A infância do Plano Real e as primeiras lições

De julho de 1994, quando passa a circular o Real, até 1999, foram quase cinco anos de importações a preços módicos. Uma inundação de produtos estrangeiros de elevada qualidade veio a entorpecer os brasileiros, cuja demanda por diversidade fora constrangida pelo longo período de elevada inflação e pelo desabrido protecionismo vigente até o governo Collor (1990-1992).

O motivo era a âncora que segurava o plano de estabilização: todo o delicado equilíbrio que permitiu a estabilização dependia da taxa de câmbio, a qual permanecia em patamares baixos (oscilando entre R$ 0,83/US$ e R$ 0,98/US$, a chamada banda cambial, a qual foi sendo progressivamente desvalorizada até 1999). Isso implicava produtos importados a preço baixo e, portanto, forte demanda por estes produtos, o que levaria, ao longo do tempo, a resultados comerciais negativos. Ou seja, saíam mais dólares pelas importações do que entravam pelas exportações (gráfico a seguir).

Reservas Internacionais - 1994-2000

Evolução das Reservas Internacionais - Fonte: Banco Central do Brasil

O endividamento externo mostrou a variável de ajuste de todo o ilusório bem-estar. O momento do ajuste chegaria; só não se sabia quando. Em janeiro de 1999, sob fortes pressões internacionais, nossas reservas cambiais foram drenadas, na esteira da desvalorização cambial operada contra o então governo Fernando Henrique Cardoso.
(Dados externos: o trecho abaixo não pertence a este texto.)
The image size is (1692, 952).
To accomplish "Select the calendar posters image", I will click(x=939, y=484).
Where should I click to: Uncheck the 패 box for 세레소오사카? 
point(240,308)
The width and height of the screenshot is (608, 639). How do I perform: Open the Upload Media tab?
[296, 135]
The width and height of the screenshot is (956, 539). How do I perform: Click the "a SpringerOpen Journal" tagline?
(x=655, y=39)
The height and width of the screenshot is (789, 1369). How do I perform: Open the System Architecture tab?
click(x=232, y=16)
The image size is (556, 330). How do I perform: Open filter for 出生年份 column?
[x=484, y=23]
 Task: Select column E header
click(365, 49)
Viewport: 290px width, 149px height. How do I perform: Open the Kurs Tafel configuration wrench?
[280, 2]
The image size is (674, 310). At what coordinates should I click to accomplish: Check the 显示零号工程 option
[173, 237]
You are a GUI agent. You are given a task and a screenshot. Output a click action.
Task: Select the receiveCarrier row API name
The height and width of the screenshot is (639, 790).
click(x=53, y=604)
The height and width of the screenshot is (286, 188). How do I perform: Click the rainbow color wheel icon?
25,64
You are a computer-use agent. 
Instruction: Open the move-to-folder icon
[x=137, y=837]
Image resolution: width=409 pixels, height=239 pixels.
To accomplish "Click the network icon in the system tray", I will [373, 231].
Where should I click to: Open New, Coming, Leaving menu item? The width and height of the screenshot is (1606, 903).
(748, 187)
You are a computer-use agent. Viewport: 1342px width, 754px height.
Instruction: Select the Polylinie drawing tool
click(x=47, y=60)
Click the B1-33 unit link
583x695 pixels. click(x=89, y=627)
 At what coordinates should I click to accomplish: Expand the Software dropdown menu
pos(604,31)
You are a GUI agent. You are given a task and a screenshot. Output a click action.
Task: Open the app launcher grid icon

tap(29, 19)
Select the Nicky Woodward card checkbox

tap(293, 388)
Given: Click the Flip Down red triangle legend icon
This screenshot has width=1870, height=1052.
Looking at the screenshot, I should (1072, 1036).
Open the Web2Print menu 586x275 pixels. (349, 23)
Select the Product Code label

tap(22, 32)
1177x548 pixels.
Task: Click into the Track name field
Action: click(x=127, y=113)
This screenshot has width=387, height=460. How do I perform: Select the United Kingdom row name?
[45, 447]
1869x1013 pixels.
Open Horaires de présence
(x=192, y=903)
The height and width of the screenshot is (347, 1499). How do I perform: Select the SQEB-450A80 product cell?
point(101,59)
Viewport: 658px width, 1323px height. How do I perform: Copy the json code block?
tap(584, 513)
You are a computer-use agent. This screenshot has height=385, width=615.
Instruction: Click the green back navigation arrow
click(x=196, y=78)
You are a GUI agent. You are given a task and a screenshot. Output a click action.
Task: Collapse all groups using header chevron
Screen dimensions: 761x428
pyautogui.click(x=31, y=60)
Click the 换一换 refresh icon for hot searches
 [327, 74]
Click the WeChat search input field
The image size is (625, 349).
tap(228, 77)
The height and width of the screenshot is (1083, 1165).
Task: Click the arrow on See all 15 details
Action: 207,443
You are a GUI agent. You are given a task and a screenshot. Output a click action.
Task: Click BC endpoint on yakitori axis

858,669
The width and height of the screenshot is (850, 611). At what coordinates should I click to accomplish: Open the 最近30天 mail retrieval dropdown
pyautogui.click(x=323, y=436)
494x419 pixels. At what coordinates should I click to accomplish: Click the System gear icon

Como se vê, a máxima de que não há almoço grátis se mostra com vigor. O espetáculo do consumo tinha um preço. Na verdade, vários preços. Nível de emprego baixo, produção industrial vacilante, endividamento externo crescente, precarização das relações de trabalho (a ocupação que mais cresceu entre 1994 e 2003 foi a de empregada doméstica e faxineira).

A desconfiança com relação ao Brasil grassava no meio internacional, com grandes bancos vendo seus índices de inadimplência aumentando, bem como vários bancos nacionais em situação calamitosa, por haverem apostado contra a desvalorização do câmbio.

Uma nova âncora que orientasse a economia se fazia necessária. Mais importante que a própria âncora era quem seria seu agente executivo. Haveria de ser um nome que esbanjasse rigor acadêmico, sensibilidade operacional e respeito dos diferentes órgãos multilaterais e instituições financeiras internacionais, uma vez que um acordo com o FMI havia sido celebrado ao final de 1998.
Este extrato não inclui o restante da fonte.